LEXINGTON, Ky. — Paul Laurence Dunbar High School’s boy's. basketball took a trip down memory lane for the Kentucky High School Basketball Hall of Fame’s ongoing heritage match-up.
Dressed in the original green and white Bearcat uniform colors, this year’s Paul Laurence Dunbar’s boy’s basketball team returned to the very place it all began — on the court of the old Dunbar High School. Now, the gym is the Dunbar Community Center.
Former Cleveland Cavaliers and Dunbar High School basketball champion Bobby Washington was one of those players.
“Being respectful or somebody would call our parents or call Mr.Roach or call somebody and they would put us back in line, so this was a proud place and I hated to see when it left,” Washington says about how the community was tightly connected.

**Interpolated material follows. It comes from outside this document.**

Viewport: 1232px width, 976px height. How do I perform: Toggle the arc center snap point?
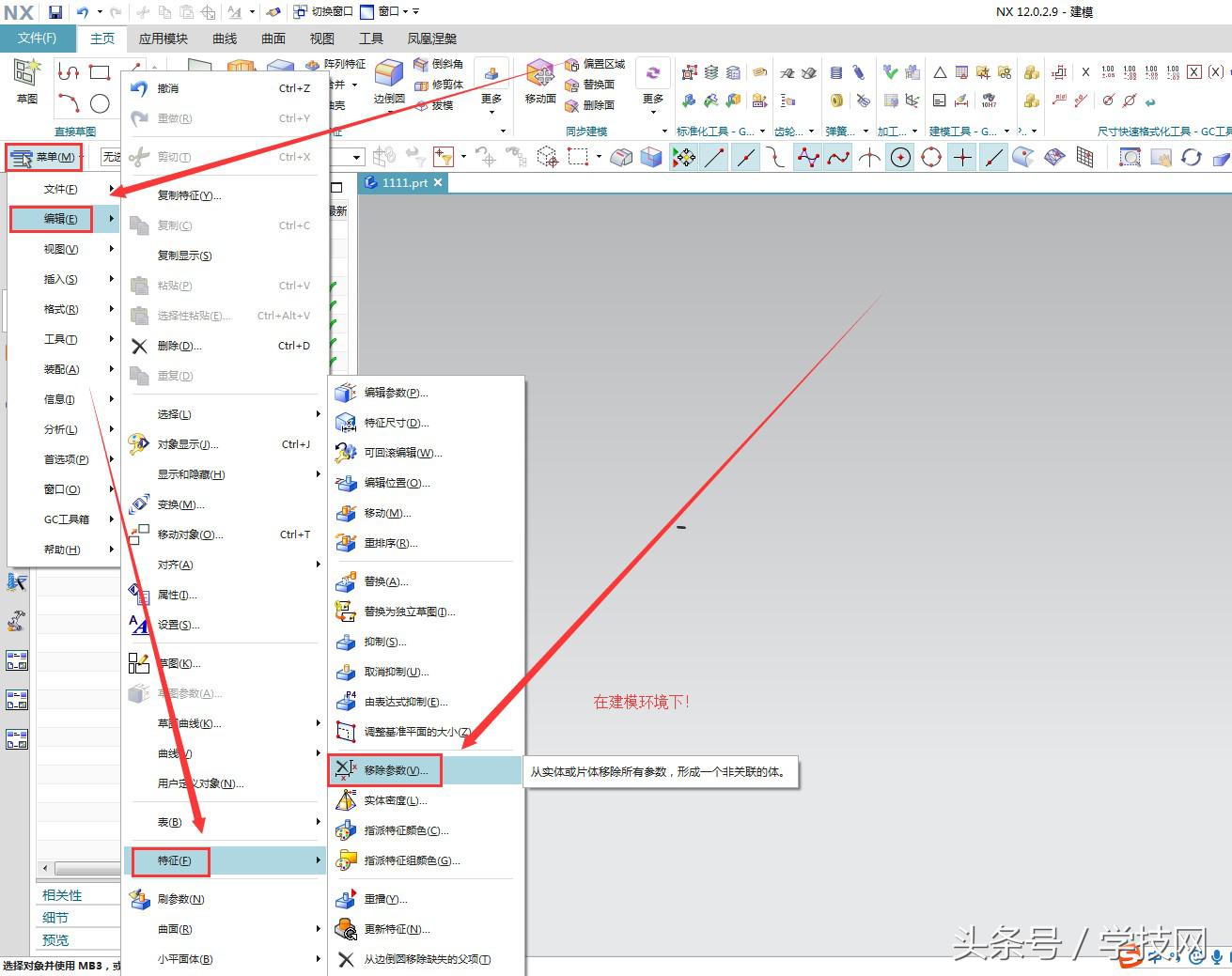[x=900, y=158]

First opening in 1923 as an all-Black school and for over a few decades, Dunbar high school led a title-earning basketball program. The Kentucky High School Basketball Hall of Fame notes the team won two state championships with the Kentucky High School Athletic League.
The team competed in several regional tournaments, KHSAA Sweet 16’s and more with educator, community leader and basketball coach S.T. Roach. Roach who would help the team win 512 games with six regional titles.

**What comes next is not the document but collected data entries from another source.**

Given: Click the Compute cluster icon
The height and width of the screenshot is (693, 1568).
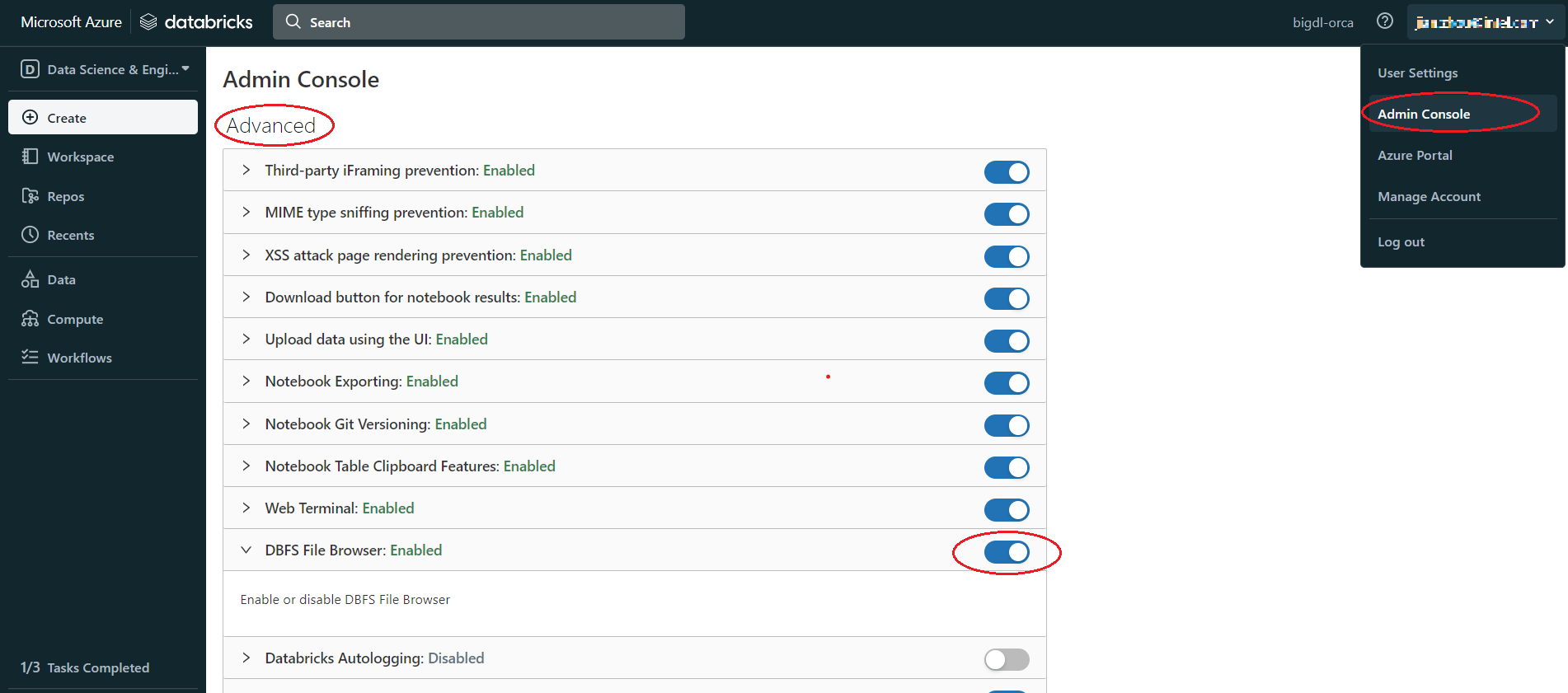Looking at the screenshot, I should [30, 319].
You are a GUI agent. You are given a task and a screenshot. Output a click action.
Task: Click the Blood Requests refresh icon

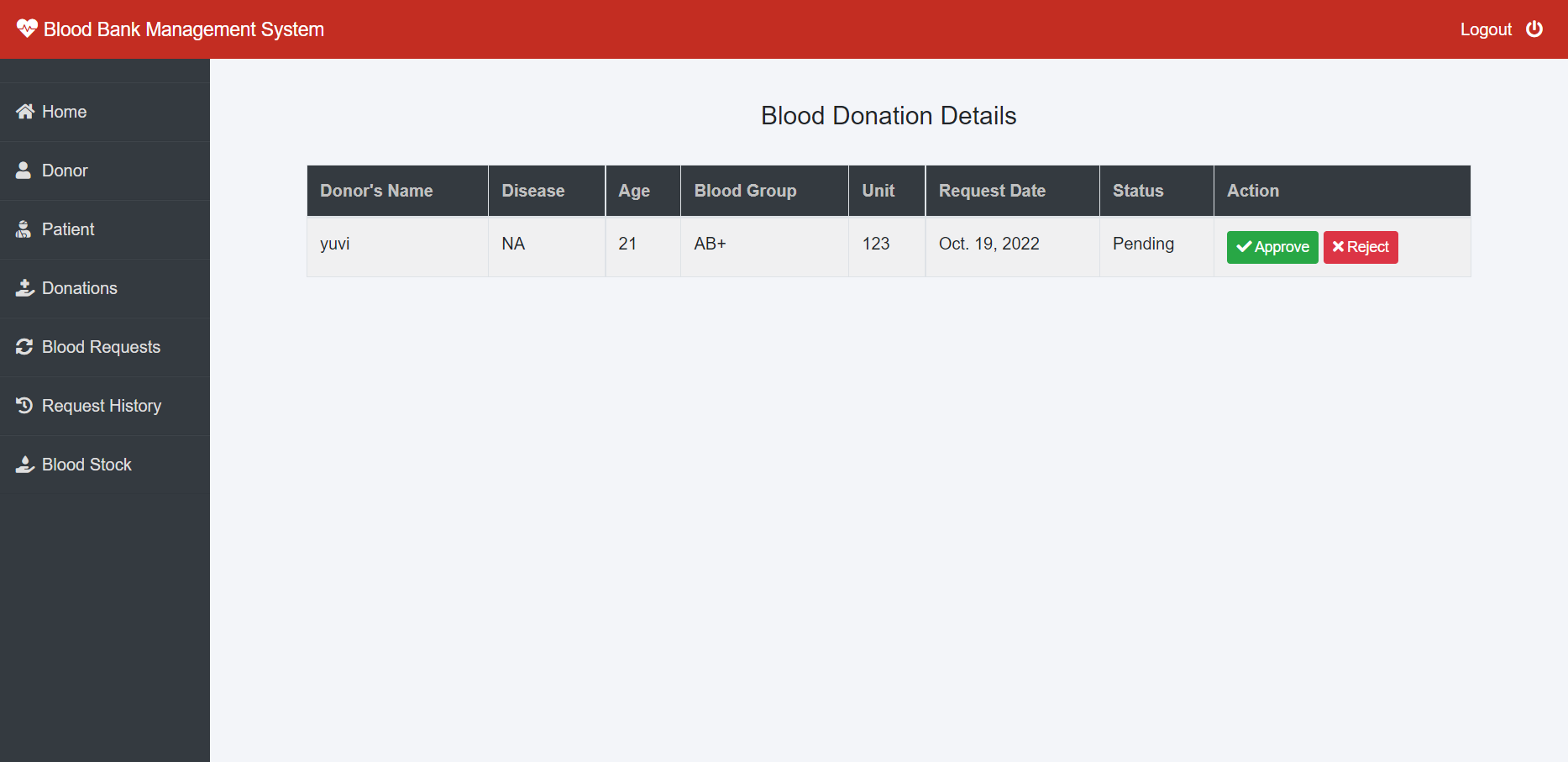(x=24, y=347)
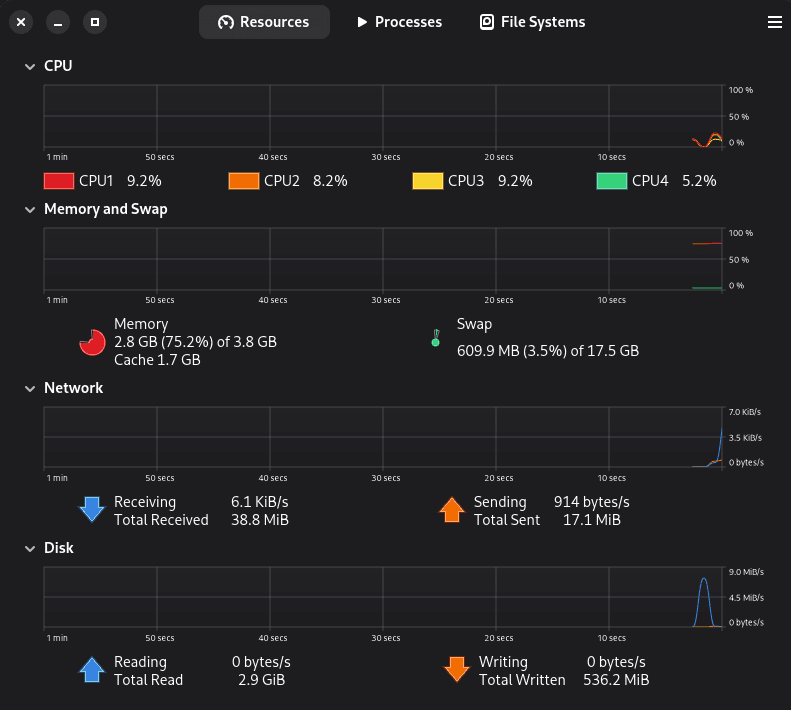Click the Memory pie chart icon
This screenshot has height=710, width=791.
(x=92, y=342)
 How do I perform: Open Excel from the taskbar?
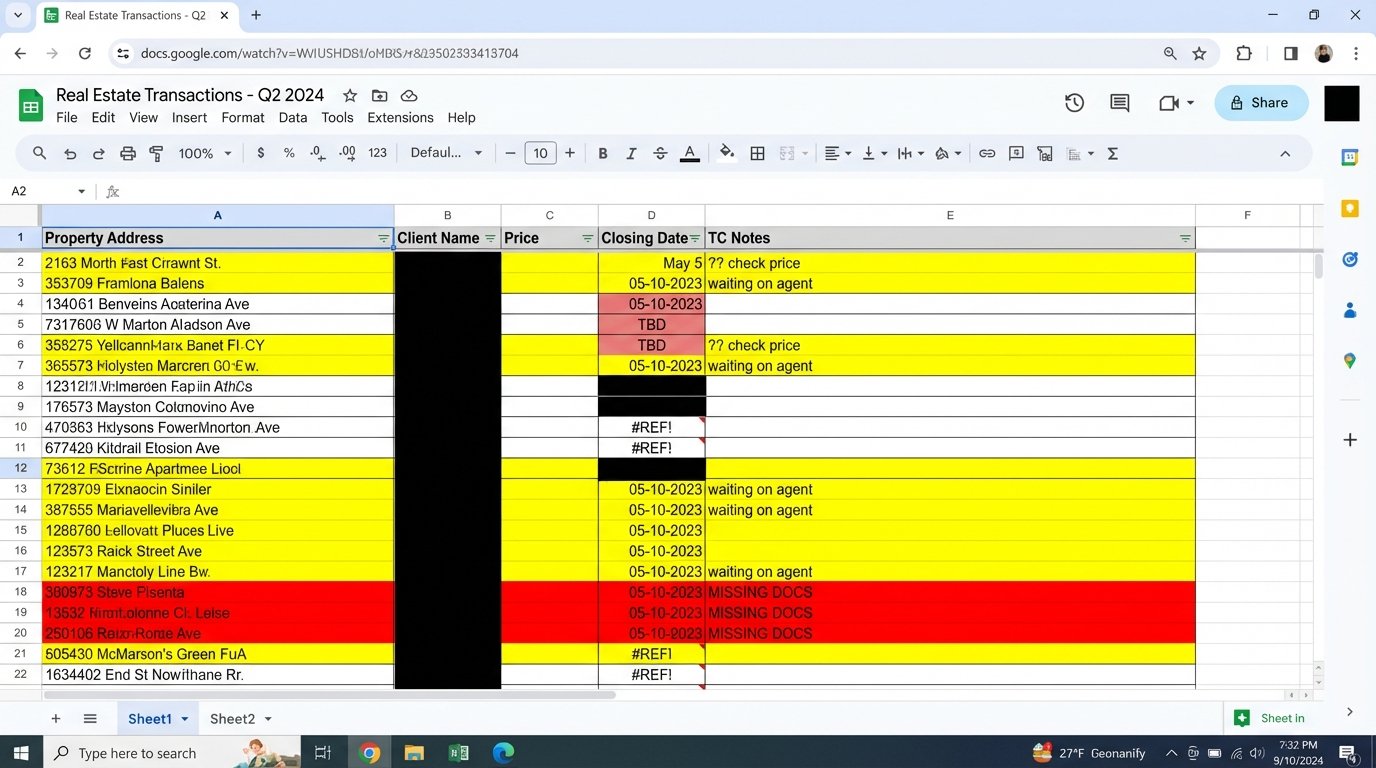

Now a part of the Hall of Fame’s “Glory road” project, Dunbar along with others across the region are recognized for their trailblazing gymnasiums that helped athletes, coaches and teams make history.

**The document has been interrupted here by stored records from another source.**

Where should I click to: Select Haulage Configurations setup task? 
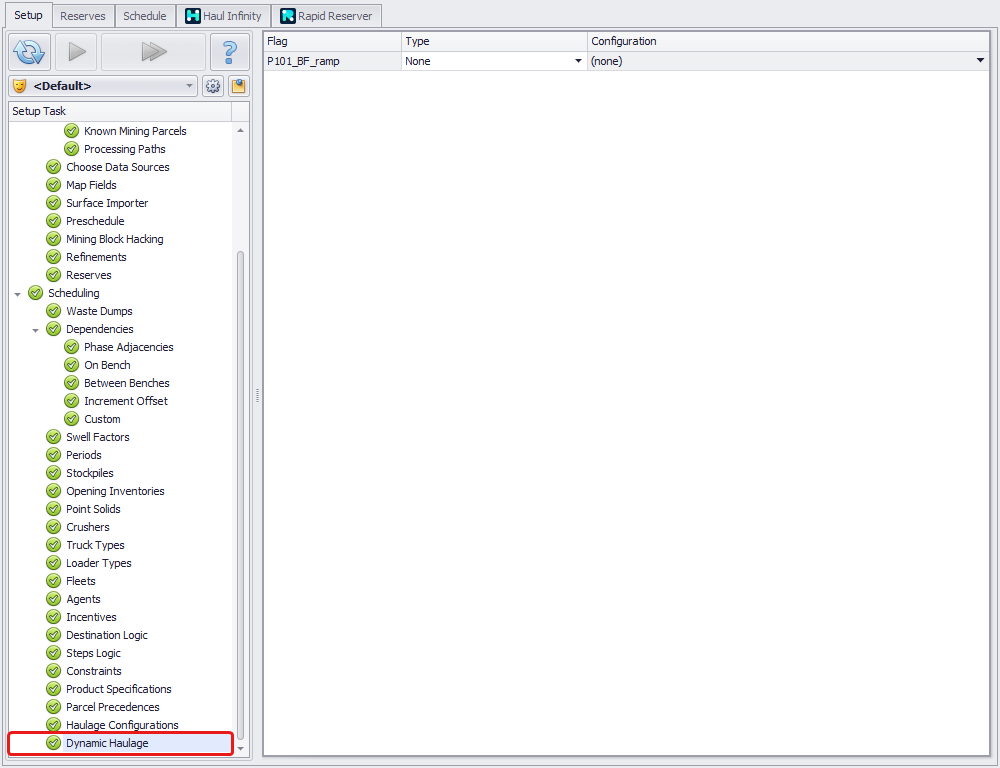pyautogui.click(x=122, y=725)

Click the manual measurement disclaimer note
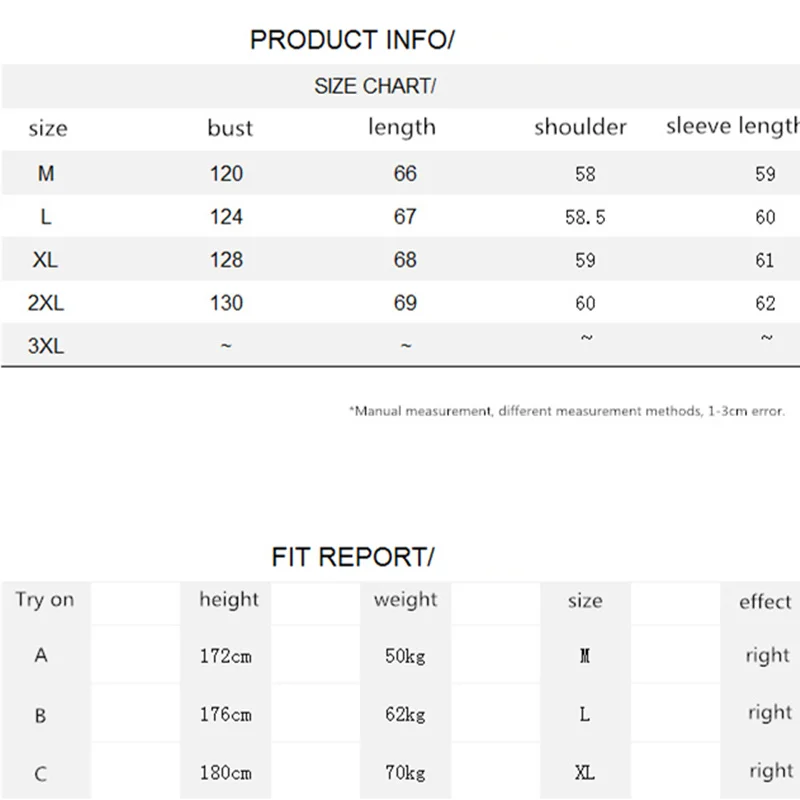[567, 411]
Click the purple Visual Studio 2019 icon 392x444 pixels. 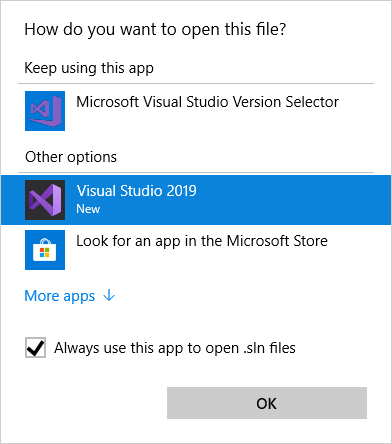pos(45,200)
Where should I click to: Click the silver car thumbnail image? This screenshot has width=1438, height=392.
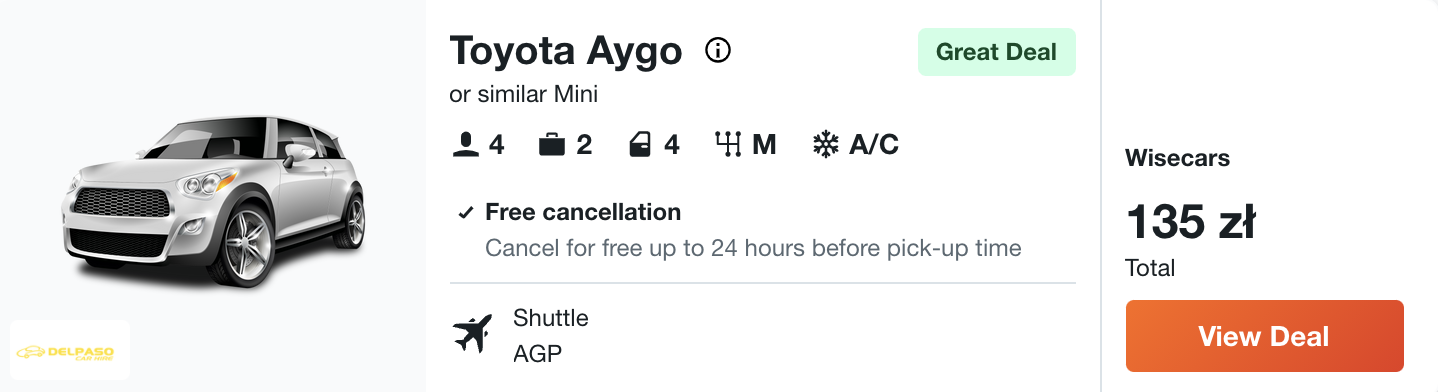[213, 200]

Board Chairman of the Kentucky Basketball Hall of Fame Ken Trivette says the schools and gyms provided a unique experience that you can only get in Kentucky.
“It was a symbiotic relationship between the three things: school, community, and their basketball teams, and it was a beautiful thing. It was joyous, it was pure, it was competitive, it was fun, and it was something special.” Trivette said.
The school has now transformed into a community center for after-school, summer and recreational programs for kids, something Washington says has always brought the community together in ways he continues to remember and hold near.
“In Lexington, at the time, it was the east end, west end, north and south end and, we all had the areas that we lived in and Dunbar was something that we all could get together and share and we were just proud.” Washington explained.
In 1957, Dunbar High School was one of the first Black schools to compete in the Sweet 16 championships, along with Douglass High School for a KHSAA title.